━━━ RECORD SET ━━━

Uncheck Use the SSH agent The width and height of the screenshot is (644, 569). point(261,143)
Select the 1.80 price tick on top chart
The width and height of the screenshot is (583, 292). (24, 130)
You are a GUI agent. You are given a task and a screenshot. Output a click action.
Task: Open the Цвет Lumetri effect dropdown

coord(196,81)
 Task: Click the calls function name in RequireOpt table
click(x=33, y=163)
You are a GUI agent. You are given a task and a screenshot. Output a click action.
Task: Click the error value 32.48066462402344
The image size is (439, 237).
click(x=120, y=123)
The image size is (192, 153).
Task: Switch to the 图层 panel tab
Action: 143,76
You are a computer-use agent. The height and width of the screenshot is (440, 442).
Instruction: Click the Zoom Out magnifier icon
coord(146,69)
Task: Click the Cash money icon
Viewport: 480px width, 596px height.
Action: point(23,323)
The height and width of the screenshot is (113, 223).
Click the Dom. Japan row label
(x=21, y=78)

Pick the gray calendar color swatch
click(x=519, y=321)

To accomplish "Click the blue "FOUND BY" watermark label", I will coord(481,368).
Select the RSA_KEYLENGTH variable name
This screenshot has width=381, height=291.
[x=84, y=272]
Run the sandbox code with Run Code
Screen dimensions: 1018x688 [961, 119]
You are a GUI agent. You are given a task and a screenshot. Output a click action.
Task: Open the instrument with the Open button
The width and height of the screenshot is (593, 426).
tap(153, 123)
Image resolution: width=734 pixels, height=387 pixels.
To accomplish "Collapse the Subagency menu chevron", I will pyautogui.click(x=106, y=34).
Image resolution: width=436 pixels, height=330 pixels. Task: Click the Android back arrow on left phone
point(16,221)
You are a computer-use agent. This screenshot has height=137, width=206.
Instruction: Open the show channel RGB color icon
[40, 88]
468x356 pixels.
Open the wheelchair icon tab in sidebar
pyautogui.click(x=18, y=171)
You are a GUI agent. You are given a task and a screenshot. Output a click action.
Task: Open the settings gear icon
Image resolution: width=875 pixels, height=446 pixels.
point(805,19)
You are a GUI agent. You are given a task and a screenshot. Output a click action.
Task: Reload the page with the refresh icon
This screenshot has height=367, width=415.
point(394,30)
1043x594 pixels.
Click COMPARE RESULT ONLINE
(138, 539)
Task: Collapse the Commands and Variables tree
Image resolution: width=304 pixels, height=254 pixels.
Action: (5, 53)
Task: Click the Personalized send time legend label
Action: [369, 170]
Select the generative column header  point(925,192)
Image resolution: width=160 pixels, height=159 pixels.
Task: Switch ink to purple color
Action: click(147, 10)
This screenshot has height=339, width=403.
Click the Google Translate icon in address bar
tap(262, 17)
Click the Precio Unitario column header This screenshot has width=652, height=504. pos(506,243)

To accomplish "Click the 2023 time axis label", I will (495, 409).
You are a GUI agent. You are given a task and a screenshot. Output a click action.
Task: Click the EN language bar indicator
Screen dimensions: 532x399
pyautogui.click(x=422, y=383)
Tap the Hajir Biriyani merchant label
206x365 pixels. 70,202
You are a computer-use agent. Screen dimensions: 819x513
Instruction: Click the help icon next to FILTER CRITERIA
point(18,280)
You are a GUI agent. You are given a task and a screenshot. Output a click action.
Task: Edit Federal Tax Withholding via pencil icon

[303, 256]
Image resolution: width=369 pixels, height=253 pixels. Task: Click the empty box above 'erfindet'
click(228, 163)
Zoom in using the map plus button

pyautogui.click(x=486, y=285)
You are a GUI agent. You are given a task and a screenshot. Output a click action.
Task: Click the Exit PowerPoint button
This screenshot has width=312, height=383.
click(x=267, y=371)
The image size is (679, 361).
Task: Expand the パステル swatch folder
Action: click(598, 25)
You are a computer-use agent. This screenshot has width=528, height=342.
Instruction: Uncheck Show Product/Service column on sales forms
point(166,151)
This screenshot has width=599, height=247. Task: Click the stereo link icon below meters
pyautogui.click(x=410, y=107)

━━━

**TASK GOAL**: Set down the complete listing once more, exactly as it appears.

**RESULT OF THE TASK**:
Uncheck Use the SSH agent The width and height of the screenshot is (644, 569). point(261,143)
Select the 1.80 price tick on top chart
The width and height of the screenshot is (583, 292). (24, 130)
You are a GUI agent. You are given a task and a screenshot. Output a click action.
Task: Open the Цвет Lumetri effect dropdown

coord(196,81)
 Task: Click the calls function name in RequireOpt table
click(x=33, y=163)
You are a GUI agent. You are given a task and a screenshot. Output a click action.
Task: Click the error value 32.48066462402344
The image size is (439, 237).
click(x=120, y=123)
The image size is (192, 153).
Task: Switch to the 图层 panel tab
Action: 143,76
You are a computer-use agent. The height and width of the screenshot is (440, 442).
Instruction: Click the Zoom Out magnifier icon
coord(146,69)
Task: Click the Cash money icon
Viewport: 480px width, 596px height.
Action: point(23,323)
The height and width of the screenshot is (113, 223).
Click the Dom. Japan row label
(x=21, y=78)

Pick the gray calendar color swatch
click(x=519, y=321)

To accomplish "Click the blue "FOUND BY" watermark label", I will coord(481,368).
Select the RSA_KEYLENGTH variable name
This screenshot has width=381, height=291.
[x=84, y=272]
Run the sandbox code with Run Code
Screen dimensions: 1018x688 [961, 119]
You are a GUI agent. You are given a task and a screenshot. Output a click action.
Task: Open the instrument with the Open button
The width and height of the screenshot is (593, 426).
tap(153, 123)
Image resolution: width=734 pixels, height=387 pixels.
To accomplish "Collapse the Subagency menu chevron", I will pyautogui.click(x=106, y=34).
Image resolution: width=436 pixels, height=330 pixels. Task: Click the Android back arrow on left phone
point(16,221)
You are a computer-use agent. This screenshot has height=137, width=206.
Instruction: Open the show channel RGB color icon
[40, 88]
468x356 pixels.
Open the wheelchair icon tab in sidebar
pyautogui.click(x=18, y=171)
You are a GUI agent. You are given a task and a screenshot. Output a click action.
Task: Open the settings gear icon
Image resolution: width=875 pixels, height=446 pixels.
point(805,19)
You are a GUI agent. You are given a task and a screenshot. Output a click action.
Task: Reload the page with the refresh icon
This screenshot has height=367, width=415.
point(394,30)
1043x594 pixels.
Click COMPARE RESULT ONLINE
(138, 539)
Task: Collapse the Commands and Variables tree
Image resolution: width=304 pixels, height=254 pixels.
Action: (5, 53)
Task: Click the Personalized send time legend label
Action: [369, 170]
Select the generative column header  point(925,192)
Image resolution: width=160 pixels, height=159 pixels.
Task: Switch ink to purple color
Action: click(147, 10)
This screenshot has height=339, width=403.
Click the Google Translate icon in address bar
tap(262, 17)
Click the Precio Unitario column header This screenshot has width=652, height=504. pos(506,243)

To accomplish "Click the 2023 time axis label", I will (495, 409).
You are a GUI agent. You are given a task and a screenshot. Output a click action.
Task: Click the EN language bar indicator
Screen dimensions: 532x399
pyautogui.click(x=422, y=383)
Tap the Hajir Biriyani merchant label
206x365 pixels. 70,202
You are a computer-use agent. Screen dimensions: 819x513
Instruction: Click the help icon next to FILTER CRITERIA
point(18,280)
You are a GUI agent. You are given a task and a screenshot. Output a click action.
Task: Edit Federal Tax Withholding via pencil icon

[303, 256]
Image resolution: width=369 pixels, height=253 pixels. Task: Click the empty box above 'erfindet'
click(228, 163)
Zoom in using the map plus button

pyautogui.click(x=486, y=285)
You are a GUI agent. You are given a task and a screenshot. Output a click action.
Task: Click the Exit PowerPoint button
This screenshot has width=312, height=383.
click(x=267, y=371)
The image size is (679, 361).
Task: Expand the パステル swatch folder
Action: click(598, 25)
You are a computer-use agent. This screenshot has width=528, height=342.
Instruction: Uncheck Show Product/Service column on sales forms
point(166,151)
This screenshot has width=599, height=247. Task: Click the stereo link icon below meters
pyautogui.click(x=410, y=107)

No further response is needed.